**Texto fornecido**
((

Frank Sinatra, esse ilustre desconhecido

Sinatra: The Chairman é o segundo volume da biografia de Frank Sinatra que o jornalista e escritor James Kaplan iniciara em 2010 com Frank: The Voice. Os dois volumes revelam-nos Sinatra tão profundamente como nunca. Na celebração do seu centenário, poderemos finalmente conhecê-lo.

Frank Sinatra, esse ilustre desconhecido

Este sábado, será difícil encontrar um clube em Nova Iorque que não lhe dedique a noite. Em Las Vegas, tudo está montado, com os espaços onde actuou, os restaurantes onde comeu e os bares onde bebeu a assinalarem a data. Os Grammy já lhe prestaram homenagem no último domingo, com o habitual concerto de celebração em que nomes de hoje, como Lady Gaga, John Legend ou Usher, se juntaram a um contemporâneo como Tony Bennett ou a um comediante como Seth MacFarlane para interpretar os clássicos.

Há edições comemorativas em CD e DVD, temos a RTP2 a dedicar-lhe o mês de Dezembro, exibindo aos domingos alguns dos filmes que protagonizou (Um Dia Em Nova Iorque é o próximo) e, por todo o mundo, este fim-de-semana será o fim-de-semana de Frank Sinatra, que completaria cem anos a 12 de Dezembro.

Muito se escreveu, muito se discutiu e muito se especulou sobre aquele que é o nome maior da música e do espectáculo do século XX. Todos conhecem a história tão apelativa, tão americana, do homem que atinge a glória nos anos 1940, apenas para ser dado como acabado quando a década se aproximava do fim, antes de renascer surpreendentemente, maior do que alguma vez tinha sido. Todos lhe reconhecem a voz, maior que todas as outras, o talento absolutamente excepcional na interpretação, as colaborações determinantes com compositores, orquestradores e letristas como Nelson Riddle, Gordon Jenkins, Sammy Cahn ou Jimmy Van Heusen. Há o lendário Rat Pack de Sammy Davis Jr, Dean Martin ou Peter Lawford, de que era líder incontestado, símbolo máximo da “coolness” de uma vida sem regras. Há as muitas mulheres que atravessaram a sua vida (Nancy Barbato, Lana Turner, Judy Garland, Ava Gardner, Lauren Bacall, Marilyn Monroe, Mia Farrow). Há um século, o XX, vivido quase na totalidade sob a sua influência.

E, no entanto, recuamos a 1958, ao texto de apresentação de um dos seus discos mais prezados, Only the Lonely e lemos: “O Frank Sinatra que conhecemos e que temos conhecido (e que quase não conhecemos) é um artista com tantas formas e padrões quantos podem ser encontrados num caleidoscópio para crianças”. Todos sabemos de Frank Sinatra. Porém, pouquíssimos poderão dizer que o conhecem realmente. O jornalista e escritor James Kaplan, que dedicou os últimos dez anos da sua vida a Sinatra, é uma dessas raras pessoas que pode afirmar que o conhece – mesmo nunca tendo privado com ele.

))

**Dados fornecidos**

((

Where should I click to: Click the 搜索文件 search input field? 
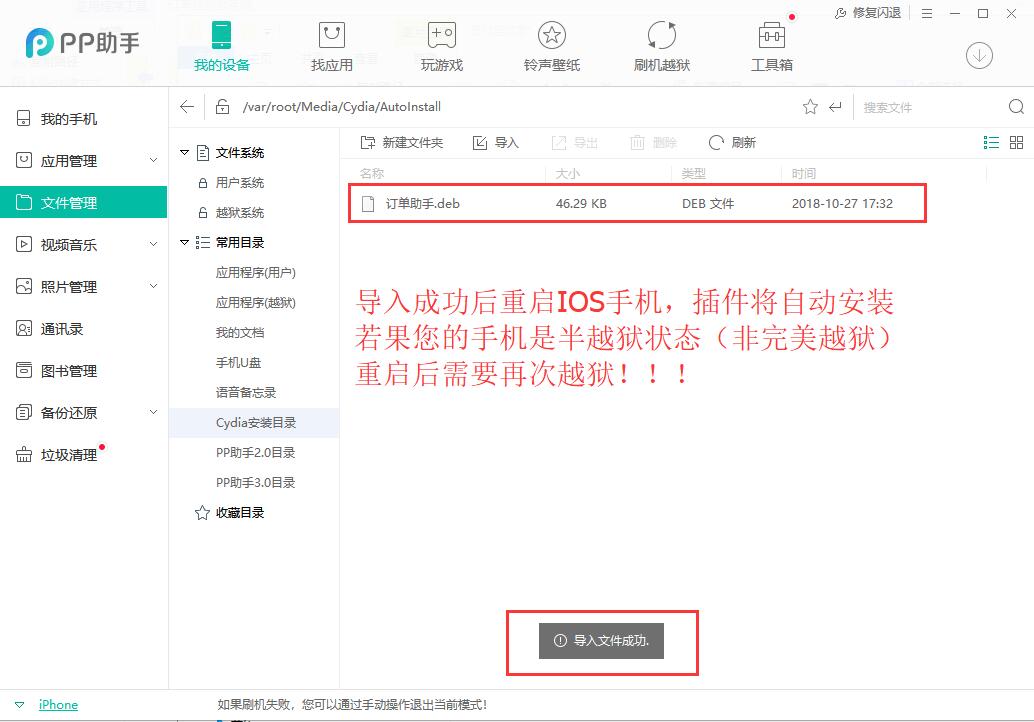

))

**Tarefas propostas**
1 – Imprima, do texto sobre Frank Sinatra, tudo desde "Este sábado, será" até "interpretar os clássicos.".
2 – Enumere as mulheres que, segundo o texto sobre Frank Sinatra, atravessaram a vida dele.
3 – Responda, com base no texto sobre Frank Sinatra:
(a) Em que ano James Kaplan iniciou a biografia com Frank: The Voice?
(b) Qual é o próximo filme a ser exibido pela RTP2?
(c) De que disco é o texto de apresentação de 1958 citado?

**Resultados finais**
1 –
Este sábado, será difícil encontrar um clube em Nova Iorque que não lhe dedique a noite. Em Las Vegas, tudo está montado, com os espaços onde actuou, os restaurantes onde comeu e os bares onde bebeu a assinalarem a data. Os Grammy já lhe prestaram homenagem no último domingo, com o habitual concerto de celebração em que nomes de hoje, como Lady Gaga, John Legend ou Usher, se juntaram a um contemporâneo como Tony Bennett ou a um comediante como Seth MacFarlane para interpretar os clássicos.

2 –
Nancy Barbato
Lana Turner
Judy Garland
Ava Gardner
Lauren Bacall
Marilyn Monroe
Mia Farrow

3 –
(a) 2010
(b) Um Dia Em Nova Iorque
(c) Only the Lonely